■ **Problem description**: As the lines appear below, please set them down exactly, starting at the first and finishing with the one containing "Given: Open the filter funnel icon".

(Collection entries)
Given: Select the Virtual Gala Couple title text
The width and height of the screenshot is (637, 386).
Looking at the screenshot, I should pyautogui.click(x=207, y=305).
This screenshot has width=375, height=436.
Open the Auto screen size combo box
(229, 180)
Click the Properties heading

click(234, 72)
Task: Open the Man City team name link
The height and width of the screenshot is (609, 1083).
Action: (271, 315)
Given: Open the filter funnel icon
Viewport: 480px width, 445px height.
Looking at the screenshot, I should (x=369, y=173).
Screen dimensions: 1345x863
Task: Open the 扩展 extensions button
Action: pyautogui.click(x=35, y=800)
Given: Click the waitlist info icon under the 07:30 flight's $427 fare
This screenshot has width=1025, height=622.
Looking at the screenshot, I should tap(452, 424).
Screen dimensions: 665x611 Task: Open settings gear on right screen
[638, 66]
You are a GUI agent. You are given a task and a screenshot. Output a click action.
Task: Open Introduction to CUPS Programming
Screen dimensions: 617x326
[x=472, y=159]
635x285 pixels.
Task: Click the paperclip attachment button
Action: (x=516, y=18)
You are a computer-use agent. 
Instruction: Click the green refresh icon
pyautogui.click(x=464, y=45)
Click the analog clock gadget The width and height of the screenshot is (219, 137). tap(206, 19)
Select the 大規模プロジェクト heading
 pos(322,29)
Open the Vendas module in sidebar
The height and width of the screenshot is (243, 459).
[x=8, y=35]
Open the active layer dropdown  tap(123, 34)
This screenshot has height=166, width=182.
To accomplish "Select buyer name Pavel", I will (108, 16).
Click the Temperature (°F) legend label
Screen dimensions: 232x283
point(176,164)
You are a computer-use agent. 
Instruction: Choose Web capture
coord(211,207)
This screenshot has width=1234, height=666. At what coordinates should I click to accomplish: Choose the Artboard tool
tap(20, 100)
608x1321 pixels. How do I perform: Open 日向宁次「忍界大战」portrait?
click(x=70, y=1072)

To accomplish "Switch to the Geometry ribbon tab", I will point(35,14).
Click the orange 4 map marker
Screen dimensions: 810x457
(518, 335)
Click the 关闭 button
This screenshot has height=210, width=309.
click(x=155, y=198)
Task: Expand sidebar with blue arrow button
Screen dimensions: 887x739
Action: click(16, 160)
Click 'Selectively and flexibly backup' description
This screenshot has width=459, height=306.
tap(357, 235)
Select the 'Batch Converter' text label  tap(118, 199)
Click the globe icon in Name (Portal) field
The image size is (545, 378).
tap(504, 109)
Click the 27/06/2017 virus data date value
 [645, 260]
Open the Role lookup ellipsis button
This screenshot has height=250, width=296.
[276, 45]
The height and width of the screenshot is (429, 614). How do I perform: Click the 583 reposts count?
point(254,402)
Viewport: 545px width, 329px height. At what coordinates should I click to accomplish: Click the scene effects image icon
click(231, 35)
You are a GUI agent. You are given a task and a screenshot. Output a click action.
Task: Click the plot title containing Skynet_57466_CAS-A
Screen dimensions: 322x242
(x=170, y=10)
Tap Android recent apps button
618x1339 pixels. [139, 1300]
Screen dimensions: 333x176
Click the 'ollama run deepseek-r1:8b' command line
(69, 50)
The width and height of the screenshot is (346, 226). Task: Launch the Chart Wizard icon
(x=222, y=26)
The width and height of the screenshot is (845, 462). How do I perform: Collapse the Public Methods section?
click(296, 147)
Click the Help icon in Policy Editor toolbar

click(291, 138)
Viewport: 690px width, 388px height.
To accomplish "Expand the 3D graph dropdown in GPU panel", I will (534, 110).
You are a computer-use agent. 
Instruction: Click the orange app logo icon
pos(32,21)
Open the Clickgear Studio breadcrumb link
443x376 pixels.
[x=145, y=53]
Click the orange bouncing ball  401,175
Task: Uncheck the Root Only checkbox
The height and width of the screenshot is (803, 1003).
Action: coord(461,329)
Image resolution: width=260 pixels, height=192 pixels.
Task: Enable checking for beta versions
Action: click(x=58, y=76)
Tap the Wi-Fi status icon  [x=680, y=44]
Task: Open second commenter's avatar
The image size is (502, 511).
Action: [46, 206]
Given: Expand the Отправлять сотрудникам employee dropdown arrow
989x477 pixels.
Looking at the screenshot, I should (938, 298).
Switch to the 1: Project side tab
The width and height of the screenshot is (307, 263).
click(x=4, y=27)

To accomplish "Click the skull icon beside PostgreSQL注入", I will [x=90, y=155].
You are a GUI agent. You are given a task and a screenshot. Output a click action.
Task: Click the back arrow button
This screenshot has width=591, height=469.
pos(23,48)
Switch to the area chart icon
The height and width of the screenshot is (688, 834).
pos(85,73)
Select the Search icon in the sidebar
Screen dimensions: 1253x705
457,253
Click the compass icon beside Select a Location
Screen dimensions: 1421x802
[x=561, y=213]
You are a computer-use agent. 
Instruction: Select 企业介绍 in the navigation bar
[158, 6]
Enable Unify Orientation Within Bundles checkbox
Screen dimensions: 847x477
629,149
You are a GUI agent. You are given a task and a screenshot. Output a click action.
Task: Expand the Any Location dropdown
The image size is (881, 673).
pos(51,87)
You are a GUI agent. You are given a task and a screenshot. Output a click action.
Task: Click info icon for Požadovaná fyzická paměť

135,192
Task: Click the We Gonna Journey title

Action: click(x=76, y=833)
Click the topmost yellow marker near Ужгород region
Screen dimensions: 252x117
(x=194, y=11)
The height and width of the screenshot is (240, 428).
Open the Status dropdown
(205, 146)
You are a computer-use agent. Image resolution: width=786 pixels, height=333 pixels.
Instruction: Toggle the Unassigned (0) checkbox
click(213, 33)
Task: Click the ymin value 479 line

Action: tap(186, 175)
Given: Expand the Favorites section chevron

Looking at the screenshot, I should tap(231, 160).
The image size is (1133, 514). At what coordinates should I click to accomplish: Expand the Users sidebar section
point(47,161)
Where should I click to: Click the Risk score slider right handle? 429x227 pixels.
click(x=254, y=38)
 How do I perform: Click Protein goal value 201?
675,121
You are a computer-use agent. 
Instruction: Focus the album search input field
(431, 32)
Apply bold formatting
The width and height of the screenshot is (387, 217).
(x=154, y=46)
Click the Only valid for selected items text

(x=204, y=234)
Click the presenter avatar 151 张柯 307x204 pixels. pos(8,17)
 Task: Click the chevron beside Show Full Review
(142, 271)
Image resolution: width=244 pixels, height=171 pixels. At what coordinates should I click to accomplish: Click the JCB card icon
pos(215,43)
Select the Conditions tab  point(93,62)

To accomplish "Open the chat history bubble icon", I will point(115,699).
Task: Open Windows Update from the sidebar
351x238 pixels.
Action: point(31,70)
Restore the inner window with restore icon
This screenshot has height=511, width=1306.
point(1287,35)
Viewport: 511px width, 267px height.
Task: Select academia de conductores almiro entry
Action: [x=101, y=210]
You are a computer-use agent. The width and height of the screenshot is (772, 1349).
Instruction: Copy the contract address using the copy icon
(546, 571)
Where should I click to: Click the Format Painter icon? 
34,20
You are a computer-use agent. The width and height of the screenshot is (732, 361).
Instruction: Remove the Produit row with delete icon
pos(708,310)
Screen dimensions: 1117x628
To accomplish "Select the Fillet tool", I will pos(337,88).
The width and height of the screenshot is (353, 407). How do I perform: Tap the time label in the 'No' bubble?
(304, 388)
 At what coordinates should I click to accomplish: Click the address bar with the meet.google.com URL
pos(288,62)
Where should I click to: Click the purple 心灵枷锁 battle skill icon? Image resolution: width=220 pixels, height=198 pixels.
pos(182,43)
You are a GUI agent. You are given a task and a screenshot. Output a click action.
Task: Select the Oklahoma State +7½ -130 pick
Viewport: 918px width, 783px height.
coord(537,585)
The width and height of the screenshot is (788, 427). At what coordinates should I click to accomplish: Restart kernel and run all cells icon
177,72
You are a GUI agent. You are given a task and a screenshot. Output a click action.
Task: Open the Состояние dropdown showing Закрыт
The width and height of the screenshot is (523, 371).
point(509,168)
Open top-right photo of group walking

■ **Output for this task**:
Given: Select the Virtual Gala Couple title text
The width and height of the screenshot is (637, 386).
Looking at the screenshot, I should pyautogui.click(x=207, y=305).
This screenshot has width=375, height=436.
Open the Auto screen size combo box
(229, 180)
Click the Properties heading

click(234, 72)
Task: Open the Man City team name link
The height and width of the screenshot is (609, 1083).
Action: (271, 315)
Given: Open the filter funnel icon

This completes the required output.